* _Problem to solve_
Could you set down every record below exactly as it appears?

* _Input data_
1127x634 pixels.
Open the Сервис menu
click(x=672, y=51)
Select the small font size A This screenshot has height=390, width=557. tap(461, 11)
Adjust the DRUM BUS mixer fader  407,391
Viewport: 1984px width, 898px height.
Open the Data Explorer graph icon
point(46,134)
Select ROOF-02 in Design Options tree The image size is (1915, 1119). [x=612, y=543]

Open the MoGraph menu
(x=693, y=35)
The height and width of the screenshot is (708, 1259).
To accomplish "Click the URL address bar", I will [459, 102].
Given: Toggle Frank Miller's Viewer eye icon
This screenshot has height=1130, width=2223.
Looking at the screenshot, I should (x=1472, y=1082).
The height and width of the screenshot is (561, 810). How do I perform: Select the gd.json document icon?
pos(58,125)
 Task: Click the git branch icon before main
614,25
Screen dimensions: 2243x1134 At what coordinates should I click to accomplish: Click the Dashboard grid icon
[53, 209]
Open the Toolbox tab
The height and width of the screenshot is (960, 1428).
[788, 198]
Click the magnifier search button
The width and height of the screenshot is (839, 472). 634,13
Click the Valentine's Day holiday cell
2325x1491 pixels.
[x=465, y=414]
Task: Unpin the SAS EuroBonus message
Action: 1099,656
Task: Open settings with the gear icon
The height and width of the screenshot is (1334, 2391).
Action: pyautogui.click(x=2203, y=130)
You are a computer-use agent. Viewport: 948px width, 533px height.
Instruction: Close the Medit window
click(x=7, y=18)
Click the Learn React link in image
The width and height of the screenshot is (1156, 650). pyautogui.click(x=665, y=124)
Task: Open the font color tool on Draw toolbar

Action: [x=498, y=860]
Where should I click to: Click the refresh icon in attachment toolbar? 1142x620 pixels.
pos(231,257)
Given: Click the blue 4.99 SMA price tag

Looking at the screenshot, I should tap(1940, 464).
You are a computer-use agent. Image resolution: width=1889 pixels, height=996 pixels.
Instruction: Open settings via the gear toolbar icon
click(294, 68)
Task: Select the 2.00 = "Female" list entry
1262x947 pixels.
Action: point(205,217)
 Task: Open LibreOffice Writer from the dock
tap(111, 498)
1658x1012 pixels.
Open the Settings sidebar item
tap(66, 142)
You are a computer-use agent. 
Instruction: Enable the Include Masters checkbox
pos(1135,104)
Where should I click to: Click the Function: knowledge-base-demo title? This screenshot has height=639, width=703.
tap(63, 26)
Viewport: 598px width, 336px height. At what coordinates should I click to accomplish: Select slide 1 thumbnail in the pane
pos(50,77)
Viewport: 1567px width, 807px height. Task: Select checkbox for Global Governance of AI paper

* _Response_
1127x634 pixels.
Open the Сервис menu
click(x=672, y=51)
Select the small font size A This screenshot has height=390, width=557. tap(461, 11)
Adjust the DRUM BUS mixer fader  407,391
Viewport: 1984px width, 898px height.
Open the Data Explorer graph icon
point(46,134)
Select ROOF-02 in Design Options tree The image size is (1915, 1119). [x=612, y=543]

Open the MoGraph menu
(x=693, y=35)
The height and width of the screenshot is (708, 1259).
To accomplish "Click the URL address bar", I will [459, 102].
Given: Toggle Frank Miller's Viewer eye icon
This screenshot has height=1130, width=2223.
Looking at the screenshot, I should (x=1472, y=1082).
The height and width of the screenshot is (561, 810). How do I perform: Select the gd.json document icon?
pos(58,125)
 Task: Click the git branch icon before main
614,25
Screen dimensions: 2243x1134 At what coordinates should I click to accomplish: Click the Dashboard grid icon
[53, 209]
Open the Toolbox tab
The height and width of the screenshot is (960, 1428).
[788, 198]
Click the magnifier search button
The width and height of the screenshot is (839, 472). 634,13
Click the Valentine's Day holiday cell
2325x1491 pixels.
[x=465, y=414]
Task: Unpin the SAS EuroBonus message
Action: 1099,656
Task: Open settings with the gear icon
The height and width of the screenshot is (1334, 2391).
Action: pyautogui.click(x=2203, y=130)
You are a computer-use agent. Viewport: 948px width, 533px height.
Instruction: Close the Medit window
click(x=7, y=18)
Click the Learn React link in image
The width and height of the screenshot is (1156, 650). pyautogui.click(x=665, y=124)
Task: Open the font color tool on Draw toolbar

Action: [x=498, y=860]
Where should I click to: Click the refresh icon in attachment toolbar? 1142x620 pixels.
pos(231,257)
Given: Click the blue 4.99 SMA price tag

Looking at the screenshot, I should tap(1940, 464).
You are a computer-use agent. Image resolution: width=1889 pixels, height=996 pixels.
Instruction: Open settings via the gear toolbar icon
click(294, 68)
Task: Select the 2.00 = "Female" list entry
1262x947 pixels.
Action: point(205,217)
 Task: Open LibreOffice Writer from the dock
tap(111, 498)
1658x1012 pixels.
Open the Settings sidebar item
tap(66, 142)
You are a computer-use agent. 
Instruction: Enable the Include Masters checkbox
pos(1135,104)
Where should I click to: Click the Function: knowledge-base-demo title? This screenshot has height=639, width=703.
tap(63, 26)
Viewport: 598px width, 336px height. At what coordinates should I click to accomplish: Select slide 1 thumbnail in the pane
pos(50,77)
Viewport: 1567px width, 807px height. Task: Select checkbox for Global Governance of AI paper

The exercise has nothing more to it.